One of the most empowering experiences anyone can have in life is to be heard and understood by others. On an individual level, the ability to express oneself is an important emotional regulation tool that is a vital part of understanding and being guided by your feelings. When the thoughts and feelings you share with others are understood and acknowledged by those listening to you, the experience of validation can be profound, leading to a sense of empowerment that can drive life changing actions.
Finding Your Voice
We at Prahran Psychology Clinic are always encouraging our clients to find their voice. However, we know that not everyone has the same ability to express themselves. That is why through our work we are always trying to provide people with the tools to better express their thoughts and feelings. For some people, this comes naturally to them. Others need help to find their voice. This is also the case when it comes to the rich tapestry of sociocultural groups that make up our society.
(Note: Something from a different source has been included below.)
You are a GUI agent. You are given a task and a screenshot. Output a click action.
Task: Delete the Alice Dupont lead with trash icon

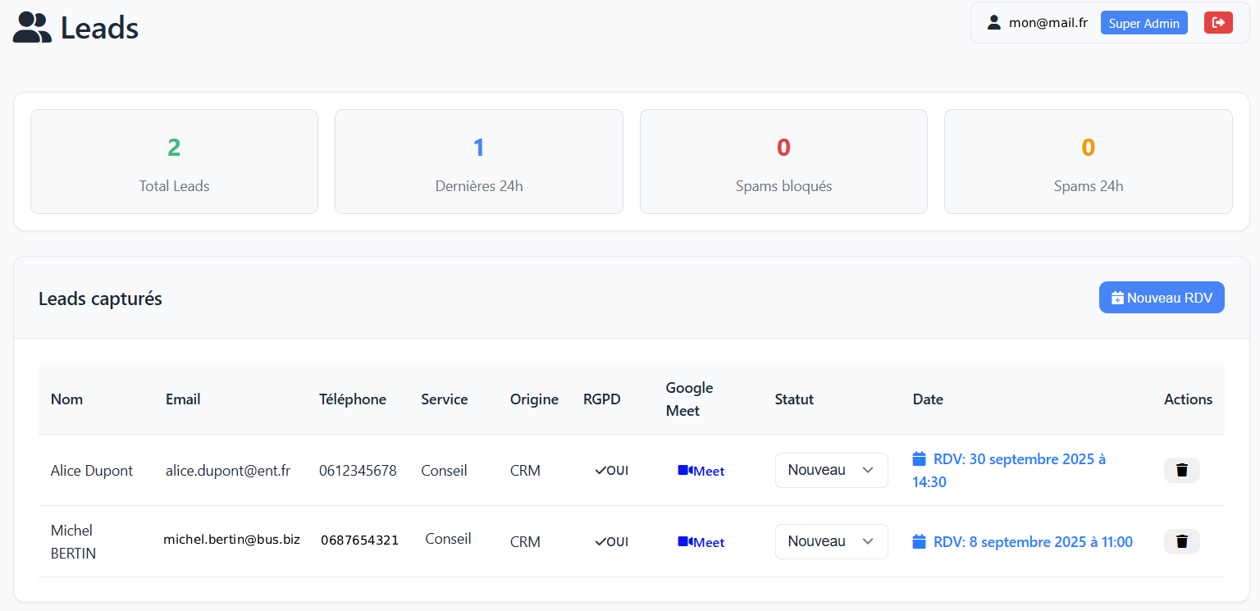tap(1181, 470)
For some groups of people, it is much easier to have their voices heard, especially those groups who were involved in the evolution of our government institutions and have adequate representation. For a long time, our first nations peoples were left out of this process and so therefore have not had the same voice that a lot of us take for granted.
Majority groups can tend to take their voice for granted. I know I do. One such example for psychologists is the Australian Psychological Society (APS). Come federal budget time every year I don’t even have to think about whether someone is going in to bat for me and my profession. It just happens. Now you can argue that indigenous people have all kinds of lobby groups and advisors to government that play a similar role. However, obviously this hasn’t resulted in better outcomes for Aboriginal and Torres Strat Islanders and therefore the conclusion must be that something isn’t working, and we need a change. Indigenous recognition and a voice to parliament seems to be a well thought out idea that can help first nations peoples to be better heard. The idea has come from first nations people, and it is a departure from the status quo, which has not worked. Why not try something different?
Vote YES to The Voice
Predictably, the simple idea that a cherished part of our nation needs to be better heard and understood has been politicised. Scaremongering and misinformation unfortunately tend to follow the politicisation of an issue. We have strayed from the fundamental well-meaning idea of helping indigenous people to be better heard. We urge you to get back on track regarding the fundamentals of this matter, ignore the rhetoric and consider the simple idea that a YES vote will help a nation better listen their indigenous people.